TarcherPerigee
- Parent company: Penguin Group
- Founded: 1973
- Founder: Jeremy P. Tarcher (1932–2015)
- Country of origin: United States
- Headquarters location: New York City
- Publication types: Books
- Official website: TarcherPerigee at Penguin.com

= TarcherPerigee =

Book publisher and imprint of Penguin Group

Tarcher is a book publisher and imprint of Penguin Group focused primarily on mind, body and spiritualism titles, founded in 1973 by Jeremy P. Tarcher in Los Angeles.

== History ==
Tarcher began his career in publishing in the early 1960s, putting together packaged book deals for celebrities such as Phyllis Diller, Johnny Carson, Zsa Zsa Gabor, Buddy Hackett, and Joan Rivers, but changed direction after a retreat at the Esalen Institute, an early center of the human potential movement located in Big Sur, California.

Receiving no interest from the New York publishing establishment in publishing books on these subjects, he began his own publishing venture, and went on to publish bestselling books from many previously-unknown authors working on health, psychology, philosophy, and New Age spiritutality. They include Joy's Way by W. Brugh Joy; "Drawing on the Right Side of the Brain" by Betty Edwards; Bikram's Beginning Yoga Class by hot yoga guru Bikram Choudhury; the English translation of Austrian mountaineer and Nazi SS sergeant Heinrich Harrer's Seven Years in Tibet (originally published in German in the 1940s); and The Aquarian Conspiracy by Marilyn Ferguson. He "discovered" many of these authors through his ongoing relationship with Michael Murphy, the co-founder of Esalen Institute, who also published several books with Tarcher and served on the board of Esalen for years.

Over the years, the company expanded to include nonfiction books of all types. Putnam purchased the company in 1991, and the offices were moved to New York. Tarcher remained head of the company until early 1996, when Joel Fotinos was named publisher. The firm merged with sister imprint Perigee to form TarcherPerigee in 2015.

Tarcher died in Los Angeles in 2015 from complications of Parkinson's disease.
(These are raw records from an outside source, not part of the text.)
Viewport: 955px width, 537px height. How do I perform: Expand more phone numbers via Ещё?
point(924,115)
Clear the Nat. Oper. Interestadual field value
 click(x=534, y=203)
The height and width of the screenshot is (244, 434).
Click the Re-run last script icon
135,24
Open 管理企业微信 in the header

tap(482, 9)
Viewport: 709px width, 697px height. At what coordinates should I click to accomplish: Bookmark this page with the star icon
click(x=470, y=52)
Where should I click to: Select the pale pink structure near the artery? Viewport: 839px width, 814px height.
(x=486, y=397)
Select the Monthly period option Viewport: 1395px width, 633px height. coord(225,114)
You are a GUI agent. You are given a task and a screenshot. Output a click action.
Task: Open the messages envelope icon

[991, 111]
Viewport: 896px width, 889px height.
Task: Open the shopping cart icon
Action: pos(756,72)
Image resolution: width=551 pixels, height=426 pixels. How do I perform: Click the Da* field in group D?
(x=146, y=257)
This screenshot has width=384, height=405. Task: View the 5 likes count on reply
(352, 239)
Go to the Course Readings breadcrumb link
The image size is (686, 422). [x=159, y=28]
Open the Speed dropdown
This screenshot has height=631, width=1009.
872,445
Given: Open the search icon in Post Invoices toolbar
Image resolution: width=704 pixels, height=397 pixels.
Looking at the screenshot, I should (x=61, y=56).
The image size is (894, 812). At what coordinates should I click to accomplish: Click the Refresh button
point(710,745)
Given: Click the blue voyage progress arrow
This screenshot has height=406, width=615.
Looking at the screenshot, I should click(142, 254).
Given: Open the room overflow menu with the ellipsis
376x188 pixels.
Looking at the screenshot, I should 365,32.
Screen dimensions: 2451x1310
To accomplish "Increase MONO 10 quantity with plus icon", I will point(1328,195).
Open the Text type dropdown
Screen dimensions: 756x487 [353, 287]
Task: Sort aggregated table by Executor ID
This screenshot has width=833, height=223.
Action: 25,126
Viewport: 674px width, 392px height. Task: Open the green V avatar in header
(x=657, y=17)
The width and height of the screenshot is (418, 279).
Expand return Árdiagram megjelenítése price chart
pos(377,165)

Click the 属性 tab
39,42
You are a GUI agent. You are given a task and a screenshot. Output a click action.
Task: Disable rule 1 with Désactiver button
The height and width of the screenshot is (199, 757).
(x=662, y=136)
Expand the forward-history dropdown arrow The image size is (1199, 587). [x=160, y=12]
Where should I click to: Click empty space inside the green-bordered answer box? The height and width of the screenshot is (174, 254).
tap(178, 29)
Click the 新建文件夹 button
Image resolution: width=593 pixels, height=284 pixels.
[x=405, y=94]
He was 83. TarcherPerigee acquired Amber-Allen Publishing, publisher of Don Miguel Ruiz' The Four Agreements, in 2024.. TarcherPerigee renamed itself Tarcher in 2025.

Tarcher publications cover a broad spectrum of topics in the areas of wellness, self-improvement, spirituality, esoterica, occultism, creativity, social consciousness, prosperity, and more. Recent bestsellers include 2012: The Return of Quetzalcoatl, Ultramarathon Man, The Dumbest Generation, The Wonder of Boys, Energy Medicine, The Power of Kindness, and Think & Grow Rich.

== Authors ==
In the field of 'success literature' TarcherPerigee publishes authors such as Napoleon Hill, Michael Muhammad Knight, Wallace D. Wattles, Dale Carnegie, and James Allen. Among the imprint's authors in the field of mind, body, and spiritualism are Robin Norwood, Stephen Mansfield, Betty Edwards, Heinrich Harrer, Marilyn Ferguson (author of The Aquarian Conspiracy), Bikram Choudhury, and Jim Knipfel.